Shortcuts

mmagic.models.editors.vico.vico_utils

Module Contents

Classes

ViCoCrossAttnProcessor

Processor for implementing attention for the ViCo method.

ViCoTransformer2DModelOutput

Output for ViCoTransformer2DModel.

ViCoTransformer2D

New ViCo-Transformer2D to replace the original Transformer2D model.

ViCoBlockWrapper

Wrapper for ViCo blocks.

ViCoCrossAttnDownBlock2D

Wrapper for ViCo blocks.

ViCoUNetMidBlock2DCrossAttn

Wrapper for ViCo blocks.

ViCoCrossAttnUpBlock2D

Wrapper for ViCo blocks.

ViCoUNet2DConditionOutput

Output for ViCoUNet2DConditionModel.

ViCoUNet2DConditionModel

UNet2DConditionModel for ViCo Method.

Functions

replace_cross_attention(unet)

Replace Cross Attention processor in UNet.

otsu(mask_in)

Apply otsu for mask.

replace_transformer2d(module, have_image_cross)
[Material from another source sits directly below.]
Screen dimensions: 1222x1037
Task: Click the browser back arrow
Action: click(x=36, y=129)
Replace the the Transformer2DModel in UNet.

set_vico_modules(unet, image_cross_layers)

Set all modules for ViCo method after the UNet initialized normally.

class mmagic.models.editors.vico.vico_utils.ViCoCrossAttnProcessor[source]
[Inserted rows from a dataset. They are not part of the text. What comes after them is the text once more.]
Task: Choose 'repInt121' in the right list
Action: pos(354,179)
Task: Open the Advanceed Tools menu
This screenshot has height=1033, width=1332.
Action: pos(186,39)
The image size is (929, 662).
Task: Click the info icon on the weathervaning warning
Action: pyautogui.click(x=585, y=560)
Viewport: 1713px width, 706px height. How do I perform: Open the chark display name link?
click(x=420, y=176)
Processor for implementing attention for the ViCo method.

__call__(attn: diffusers.models.attention.Attention, hidden_states, encoder_hidden_states=None, attention_mask=None)[source]
Parameters
  • attn (Attention) – Attention module.

  • hidden_states (torch.Tensor) – Input hidden states.

  • encoder_hidden_states (torch.Tensor) – Encoder hidden states.

  • attention_mask (torch.Tensor) – Attention mask.

Returns

Output hidden states.

Return type

torch.Tensor

mmagic.models.editors.vico.vico_utils.replace_cross_attention(unet)[source]

Replace Cross Attention processor in UNet.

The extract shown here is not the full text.